Vascular invasion (VI) is a common phenomenon in HCC, with an incidence of 25%–50%.39 Macrovascular invasion is tumor invasion of the hepatic or portal vein branches.40 Krishnan et al first identified MYC proto-oncogene (MYC)-driven transcriptional, epigenetic, and proteomic changes as essential factors in the development of VI.39 MYC is an upstream regulator of n-myc downstream-regulated gene 1 (NDRG1), which is also highly expressed in HCC.41 Moreover, it was demonstrated that moderately and poorly differentiated HCC expressed higher levels of NDRG1 compared to well-differentiated HCC.42 Our study revealed that macrovascular invasion was an independent predictor of E-S grade III–IV, reflecting the more aggressive nature of poorly differentiated tumor cells.

Three variables (NLR, dNLR, and tumor volume) were included in the user-friendly nomogram established by Li et al to predict E-S grade III–IV.38 The model had an AUC value of 0.727 (95% CI: 0.690–0.761), a sensitivity of 51.3%, and a specificity of 81.1%. Similar to tumor markers, predictive models should have a higher sensitivity to screen high-risk patients.
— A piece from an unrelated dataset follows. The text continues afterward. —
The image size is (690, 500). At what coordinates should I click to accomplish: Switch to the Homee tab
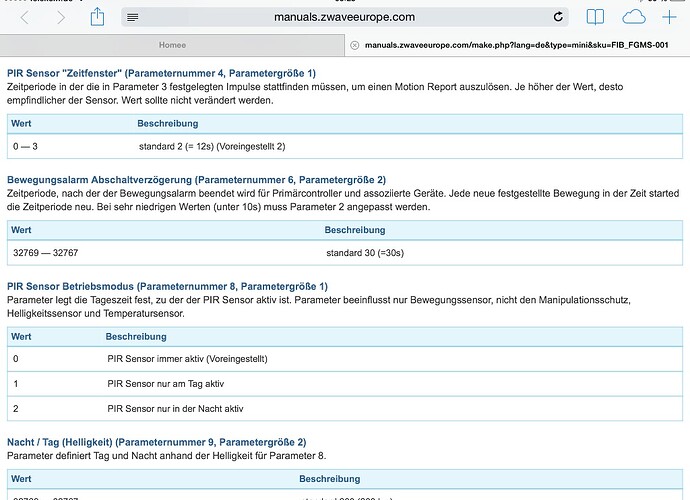172,45
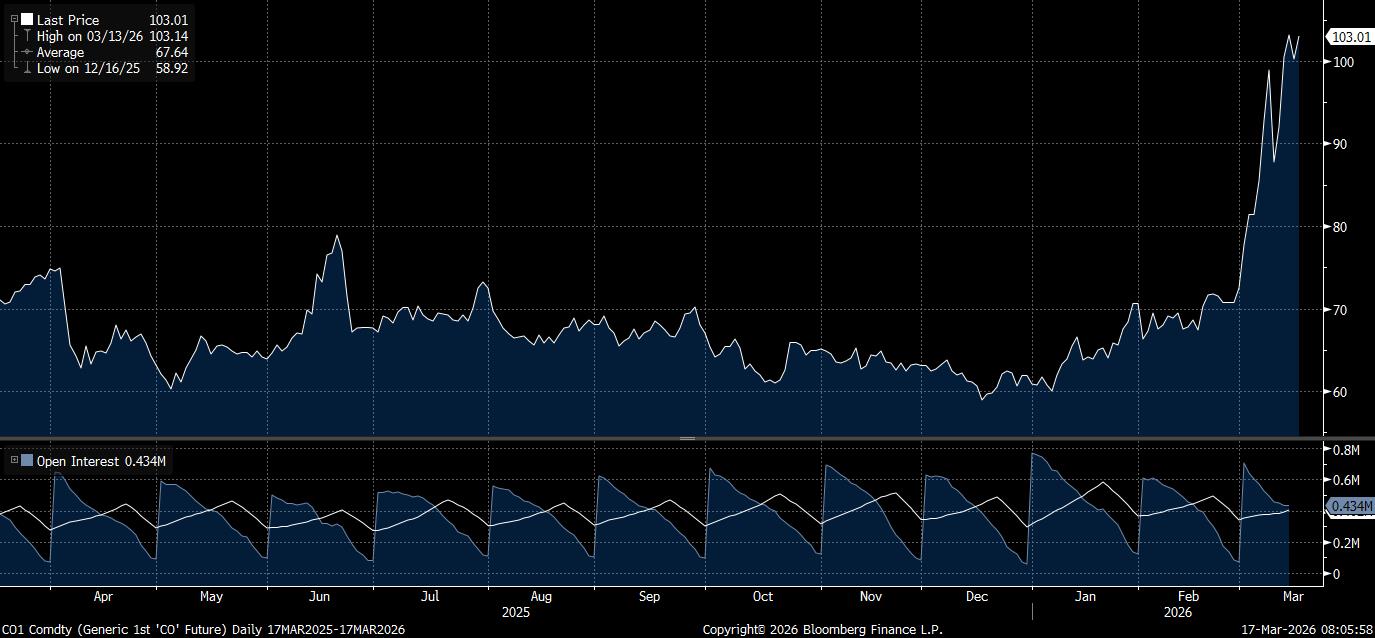The image size is (1375, 638).
Task: Select the High marker icon in legend
Action: 27,36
Our developed nomogram had a diagnostic sensitivity of 78.1% and a higher AUC value, which is superior to the existing model. This study may be helpful in clinical practice in the following three aspects. For surgeons, patients predicted to be E-S grade III–IV preoperatively may undergo anatomic or wide-margin (≥1cm) hepatectomy. For pathologists, pathologic specimens from high-risk patients should be examined more closely to determine the accurate E-S grade. For patients, they should receive more frequent follow-up visits and cooperate with the doctor’s treatment if predicted to have a poorly differentiated HCC.
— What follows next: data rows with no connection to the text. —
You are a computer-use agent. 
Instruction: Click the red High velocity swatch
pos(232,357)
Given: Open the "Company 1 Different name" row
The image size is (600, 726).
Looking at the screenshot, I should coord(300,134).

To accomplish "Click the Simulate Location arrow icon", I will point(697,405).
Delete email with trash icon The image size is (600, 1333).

Our research has several limitations. First, a single-center retrospective study had problems with insufficient sample size and selection bias. Second, external validation cohorts are lacking to assess the diagnostic accuracy of the model further. Lastly, the realities of HCC incidence in China led us to include mainly patients with HBV-related HCC.

Conclusion

In conclusion, we established a novel and user-friendly nomogram that integrated AFP, DCP, HBsAg, HCVAb, ALRI, and macrovascular invasion to predict E-S grade III–IV in HCC patients. The model performs well in diagnostic ability, calibration, and clinical benefits, which may be helpful in clinical decision-making. Predicted high-risk patients should be carefully evaluated for treatment options and be the focus of follow-up monitoring.

Data Sharing Statement

The dataset analyzed during the current study is available from corresponding authors upon reasonable request.

Ethics Approval

The institutional review board of The Affiliated Drum Tower Hospital of Nanjing University Medical School approved this retrospective study, and the requirement for written informed consent was waived due to its retrospective study nature. All included patients’ personal information is strictly confidential. This study followed the 1964 Declaration of Helsinki and its later amendments.

Funding

This research was funded by the Anhui Provincial Key Research and Development Project (202204295107020032), the National Natural Science Youth Foundation of China (81902415, 82103135, and 82101850), and the Natural Science Youth Foundation of Jiangsu Province (BK20190116).

Disclosure

The authors declare no conflicts of interest in this work.